Paru dans 24 Heures le 3 oct. 2023

Il est temps que les médecins apprennent à compter

La Suisse réfléchit à la manière de freiner la hausse des coûts de la santé. La question de la formation des médecins est une piste à explorer.

Le vieillissement de la population a bon dos: il joue certainement un rôle, mais si les coûts explosent, c’est parce que les médecins ne savent pas compter. Ils n’ont qu’une vague idée du prix des examens ou des médicaments qu’ils prescrivent, car leur formation ne comporte aucun enseignement financier.

Et cela pour une bonne raison: les cadres académiques ne se préoccupent pas ou très exceptionnellement de l’efficience des pratiques médicales qu’ils enseignent. Un professeur du CHUV m’a clairement déclaré il y a quelques années: «Il y a longtemps que j’ai cessé de me préoccuper des coûts de la santé!»

«Qu’on cesse, dans le monde médical universitaire, de mépriser toute dimension économique.»

Un professeur genevois recommandait récemment, dans un colloque de formation, qu’il serait bon, pour prévenir les accidents cardiaques, de procéder à un CT scan du cœur chez tous les patients dès l’âge de 50 ans. Combien d’accidents réellement évités, et à quel prix? Combien de cancers induits par ces rayonnements? En d’autres termes, quelle est l’efficience de sa proposition? Pour lui, la question n’est pas là, car ce n’est pas ainsi qu’un professeur raisonne.

On sait aussi que tous les nouveaux médicaments admis par la FDA aux États-Unis sont ensuite mis sur le marché suisse avec la bénédiction de la Commission fédérale des médicaments, sans vérification de leur bénéfice réel pour le patient. Et par la suite, lorsqu’il est établi qu’un produit n’a aucune efficacité, il n’est jamais retiré du marché.

Dans le domaine de l’oncologie, où les nouveaux traitements dépassent souvent 100'000 francs, on ne se demande jamais si les quelques semaines éventuelles de vie que va gagner le patient sont d’une qualité suffisante pour qu’il en soit vraiment bénéficiaire.

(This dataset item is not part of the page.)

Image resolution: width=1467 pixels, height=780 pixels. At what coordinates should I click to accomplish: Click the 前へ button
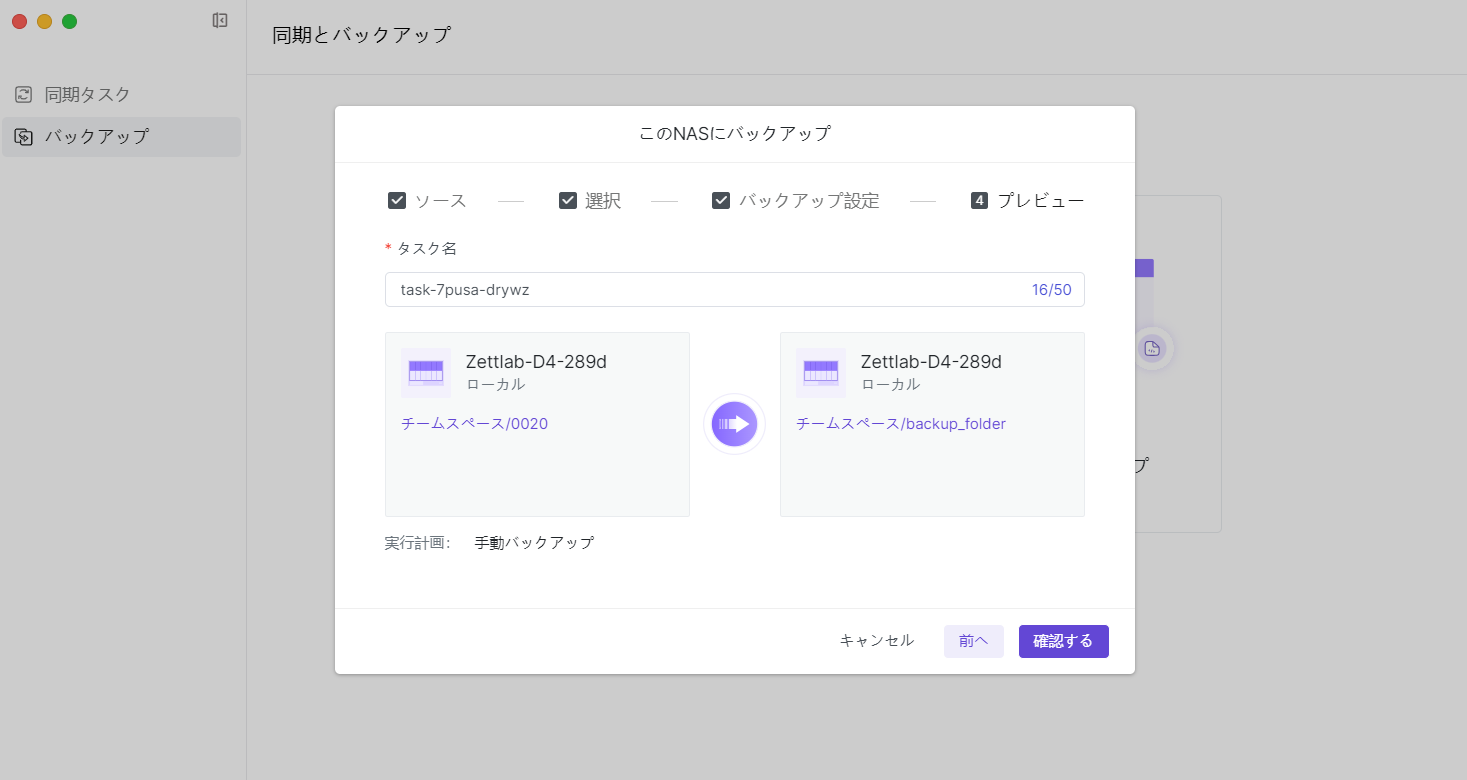[x=973, y=641]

L’important est de tester de nouvelles substances, dans des relations par toujours très claires avec l’industrie pharmaceutique.

Un faire-part annonce un décès à l’âge de 87 ans, «à la suite d’une hospitalisation d’un mois au CHUV et de grandes souffrances»: est-il indécent de se demander combien ce séjour a coûté et quel bénéfice le malheureux en a retiré?

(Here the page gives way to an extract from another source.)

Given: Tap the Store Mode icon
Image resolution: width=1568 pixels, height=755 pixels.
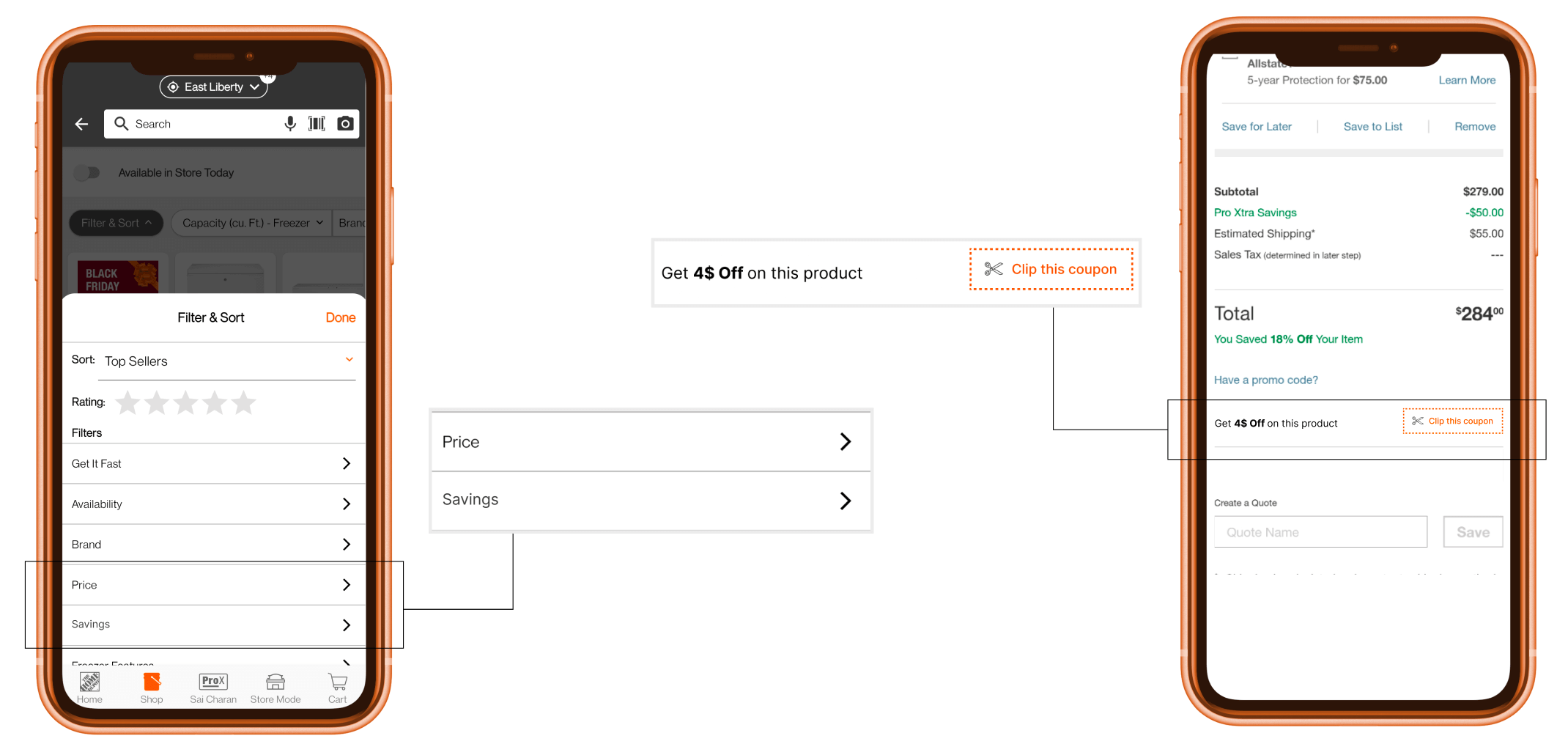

En Suisse, l’organisation Smarter medicine a bien pour objectif de dépister les mesures médicales qui ne sont pas réellement utiles, mais elle est loin de s’imposer dans le monde académique.

Viser l'efficience

Il est temps d’inclure des notions d’efficience dans la formation universitaire des médecins. Il est temps d’enseigner aux jeunes médecins le prix de chacune des «coches» qu’ils font dans une liste d’examens sanguins; le prix du «bon de radiologie» qu’ils remplissent; le prix du médicament qu’ils prescrivent.

Et plus important encore: qu’on cesse, dans le monde médical universitaire, de mépriser toute dimension économique, au prétexte trop facile que «la santé n’a pas de prix». La Faculté a une responsabilité sociale: développer une médecine efficiente, c’est-à-dire qui apporte à des prix raisonnables un bénéfice réel pour les patients.